Van Dyke v. Eastern R. Co., 248 U.S. 49 (1918)

Van Dyke v. Eastern Railroad Company

No. 59

Argued November 19, 1918

Decided December 9, 1918

248 U.S. 49


A railroad company, having surveyed a line over public land and filed map and application for right of way under the Act of March 3, 1875 (which affects public land only), and the land having in the interim become part of a National Forest, made application, upon the same map, to the Commissioner of the General Land Office for permission to construct in the Forest, received such permission from the Forest Service, to which the matter was referred, amended its location somewhat so as to lay the right of way, staked 200 feet wide, across a mining claim in the Forest, obtained conveyance of 100 feet in width from the mining claimants, and constructed and operated its road. Thereafter, the original application was approved by the Secretary of the Interior, and thereafter the tract crossed was thrown open to entry.

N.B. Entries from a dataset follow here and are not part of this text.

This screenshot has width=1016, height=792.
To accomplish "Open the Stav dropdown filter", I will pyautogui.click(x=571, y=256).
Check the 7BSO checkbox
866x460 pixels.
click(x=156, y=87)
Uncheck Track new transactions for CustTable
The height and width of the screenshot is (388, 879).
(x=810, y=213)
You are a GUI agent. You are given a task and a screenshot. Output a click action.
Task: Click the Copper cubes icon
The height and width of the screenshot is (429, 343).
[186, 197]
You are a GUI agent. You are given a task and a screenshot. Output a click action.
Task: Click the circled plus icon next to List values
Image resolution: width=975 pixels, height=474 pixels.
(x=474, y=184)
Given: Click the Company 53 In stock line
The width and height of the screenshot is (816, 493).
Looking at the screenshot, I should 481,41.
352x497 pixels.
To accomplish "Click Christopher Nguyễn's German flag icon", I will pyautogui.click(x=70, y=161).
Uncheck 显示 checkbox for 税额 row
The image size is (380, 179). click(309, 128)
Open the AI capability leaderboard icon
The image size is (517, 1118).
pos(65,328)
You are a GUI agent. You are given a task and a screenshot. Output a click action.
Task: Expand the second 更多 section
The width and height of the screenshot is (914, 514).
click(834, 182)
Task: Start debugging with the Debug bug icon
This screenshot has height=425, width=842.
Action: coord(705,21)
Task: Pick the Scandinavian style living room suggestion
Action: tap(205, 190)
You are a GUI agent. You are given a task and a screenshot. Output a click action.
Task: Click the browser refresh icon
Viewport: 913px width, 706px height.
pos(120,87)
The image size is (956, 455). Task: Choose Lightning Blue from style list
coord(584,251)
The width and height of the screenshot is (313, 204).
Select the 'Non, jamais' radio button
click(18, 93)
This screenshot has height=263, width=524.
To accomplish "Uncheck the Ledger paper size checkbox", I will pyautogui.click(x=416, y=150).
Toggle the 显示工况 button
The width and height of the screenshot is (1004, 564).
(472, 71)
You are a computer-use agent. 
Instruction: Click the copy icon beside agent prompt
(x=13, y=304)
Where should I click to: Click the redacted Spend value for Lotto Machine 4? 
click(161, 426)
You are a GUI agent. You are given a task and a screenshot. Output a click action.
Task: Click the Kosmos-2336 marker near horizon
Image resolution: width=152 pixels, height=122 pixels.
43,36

Held (construing the Act of 185, supra, and the Act of March 3, 1899, relating to rights of way in forest reservations):

(1) That the right of the railroad to the full 200 feet was superior to the right of one who held under the mining claim until the land was thrown open and who then settled, and ultimately obtained patent, under the Homestead Law, although his homestead right was initiated before the company amended its map to show the change of location and before the Secretary approved the application as thus amended. P. 248 U. S. 53.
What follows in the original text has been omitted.